To understand how these communication “tunnels” work, scientists must be able to shut them off. Once those tunnels are disabled, researchers can pinpoint the information that connexins pass between nerve cells and determine how that information affects how the body’s development and function.

A technique already exists to study connexins.

Scientists can remove, or “knock out,” genes that hold the recipe for connexins, then study the results in mice. But the Brown University scientists who worked on the experiment – Barry Connors, professor of neuroscience, and Scott Cruikshank, research associate – said “knockout mice” aren’t a perfect model. As mice – and humans – grow, they can compensate for missing genes by turning other genes on or off and cooking up other protein recipes. These biochemical changes can make it difficult to recognize connexins’ role.

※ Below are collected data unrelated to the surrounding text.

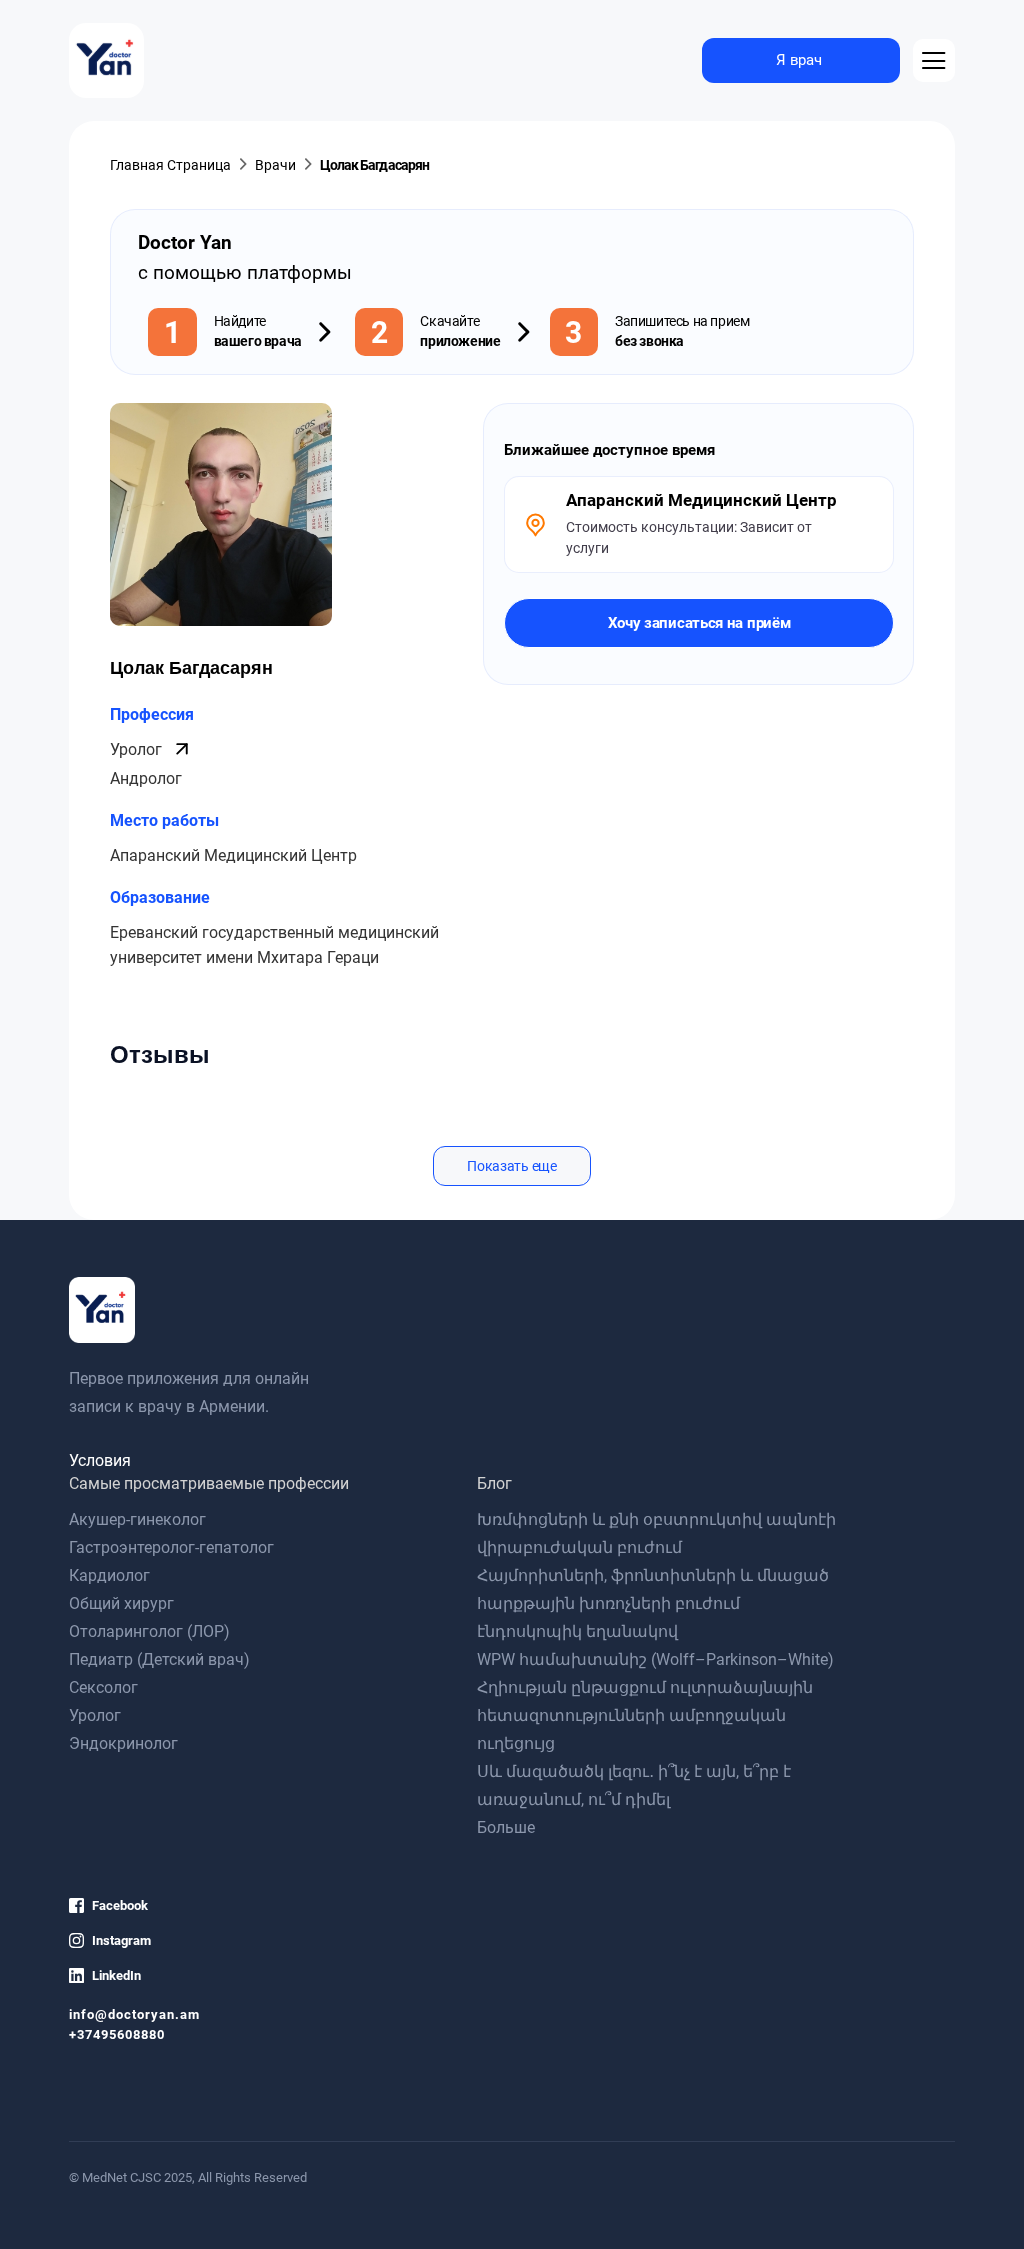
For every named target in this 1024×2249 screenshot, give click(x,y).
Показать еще (511, 1166)
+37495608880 (117, 2034)
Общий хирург (121, 1603)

But mefloquine in adult mice precisely and potently blocks connexins called Cx36 and Cx50. There are about 20 kinds of connexins in the brain and eye, as well in organs such as the heart, liver and pancreas. Cx36 is found in the brain; Cx50 is located in the lens. By specifically blocking them, Cruikshank said mefloquine will be a useful tool for electrical synapse study.

“Mefloquine isn’t a magic bullet, but it seems to be better than anything out there,” he said. “It’s a lot more selective, so it has real utility for science.”

Connors said the discovery, detailed in the online early edition of the Proceedings of the National Academy of Sciences for the week of August 2, could shed light on the cause of epilepsy and seizures. Scientists suspect that a Cx36 mutation causes these common neurological conditions, which occur when the messages swapped between synapses get scrambled. Meanwhile, a Cx50 mutation can form cataracts in mice.

“Electrical synapses were only discovered in the neocortex of mammals five years ago,” Connors said, “so they are still a mystery. What do they control? How? When? These are big questions in neuroscience and this drug will help us answer some of them.”

Conducted with scientists at Albert Einstein College of Medicine in New York and funded by the National Institutes of Health, the research offered up an intriguing secondary finding.

In rare cases, mefloquine can cause anxiety, panic attacks, depression and other psychotic side effects. Doctors have never understood why. Connors and Cruikshank said their research may hold the answer: Connexin shut-down in the brain.